Eddie Rosario is having the worst stretch of his career at the worst possible time
When Cleveland signed Eddie Rosario in the offseason, they expected him to be their one consistent performer in an outfield filled with question marks. They gave him $8 million, a king’s ransom for a team operating with a payroll under $50 million, and slotted him into left field from day one. He’s been there in 43 of Cleveland’s 46 games so far, plus one game at designated hitter.
It’s not even June, but so far the signing has belly-flopped into the shallow end, and it’s not trending in the right direction. As of this writing, he sports a .226/.273/.329 slash with Cleveland, good for a 66 wRC+ and a lot of disappointed walks back to the dugout.
Rosario has always been a streaky hitter — as much as anyone not named José Ramírez typically is — but his current downturn is by far the longest of his career. Looking at his 15-game rolling wOBA average, he normally starts climbing back up to a peak after being in a deep valley by now. Instead, the valley has turned into a chasm and is in danger of becoming an abyss.
If Cleveland intends to dig themselves out of injury purgatory and actually compete for a playoff spot, they need him to find himself. Like right now.
On the surface, he seems to be doing just that over the last few games. He’s riding a five-game hitting streak and only a handful of strikeouts in his last 21 plate appearances. Streaks are fickle, though, and in that span, he’s only hit singles.
The power that carried Rosario to 24 or more homers in three straight seasons (and it probably would have been four with a full 2020 campaign) is seemingly gone as he has hit just three in Cleveland to go along with a disappointing .329 slugging percentage. Even at Progressive Field, where he has historically raked, he has a wOBA of .184 and 21 strikeouts to just two walks.
Expected values don’t paint a promising picture, either. Rosario hit one ball relatively hard for a middle-of-the-road max exit velocity, but his overall hard-hit rate ranks in the 20th percentile.
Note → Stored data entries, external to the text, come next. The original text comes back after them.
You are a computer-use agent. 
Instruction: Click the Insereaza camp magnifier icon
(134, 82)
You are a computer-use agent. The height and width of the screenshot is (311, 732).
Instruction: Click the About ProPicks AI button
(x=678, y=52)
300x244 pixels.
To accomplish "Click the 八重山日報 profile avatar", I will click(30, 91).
His rolling xwOBA averages, which can typically signal that a player is coming out of a long slump if they start to rise, have flatlined. He has been at or below league average in expected wOBA (a measure of the expected outcome based on the quality of contact) over his last 50 and 100 plate appearances. Over his last 250 plate appearances, which takes us back to 2020 when he was actually hitting, is only barely above average and drifting towards the median.
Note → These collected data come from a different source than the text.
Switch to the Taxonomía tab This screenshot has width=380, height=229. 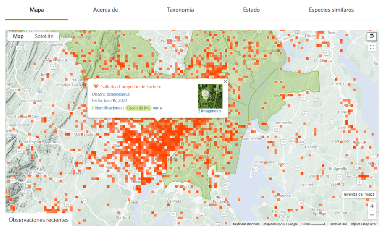[x=180, y=10]
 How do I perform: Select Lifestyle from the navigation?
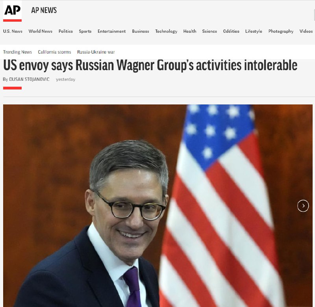254,31
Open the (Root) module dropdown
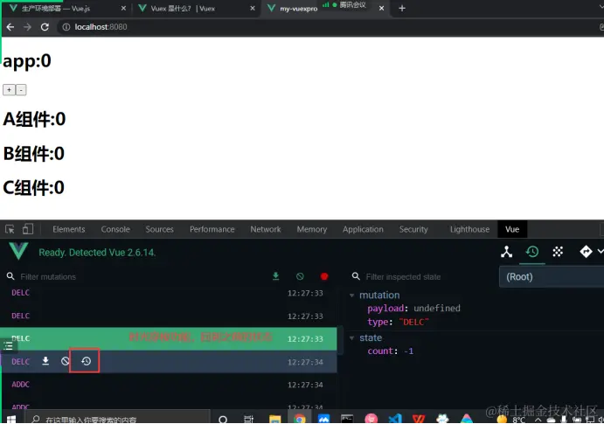The image size is (604, 424). point(552,276)
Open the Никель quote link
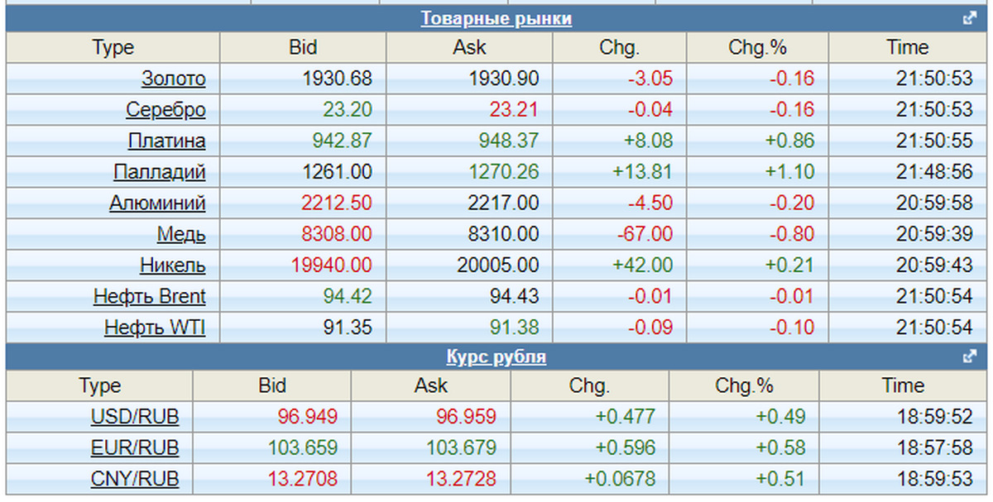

The issue could just come down to hitting the ball on the ground too much. According to Baseball Savant, Rosario has made solid contact 8.8% of the time, yet with a 44.1% groundball rate, he’s barreled the ball a career-low 3.7% of the time. How do you fix that besides just telling a guy to hit the ball a little higher and hope it works? I don’t know, and I don’t know that Cleveland knows, either.
Perhaps Rosario is missing the edge gained from his notorious aggressiveness at the plate, as he’s swung at pitches outside the zone at a career-low 37.1% of the time and made contact 69.3% of the time — also near his career-low. His overall contact is better than ever at 82.1%, and he’s swinging and missing less than ever, yet nothing seems to work.
Or perhaps we’ve expected too much of Rosario, who has been a career-average hitter that seemed to tap into another level when he’s playing against Cleveland. Maybe the idea was that the fury he showed while facing Cleveland pitchers would translate to when he’s playing on the same team as them. That hasn’t been the case so far, though.
Maybe in another dimension where the pitching staff is intact, Franmil Reyes has a healthy oblique, and any other outfielder could hit, it wouldn’t be that big of a deal that Rosario is struggling the way he is. He could be hidden in a cloud of other talents as he tries to find that secret sauce to get his bat going. But right now, in this unfortunate reality, Cleveland needs Rosario to tap into something, anything to bring him back to a league-average hitter. Otherwise, they’re in trouble.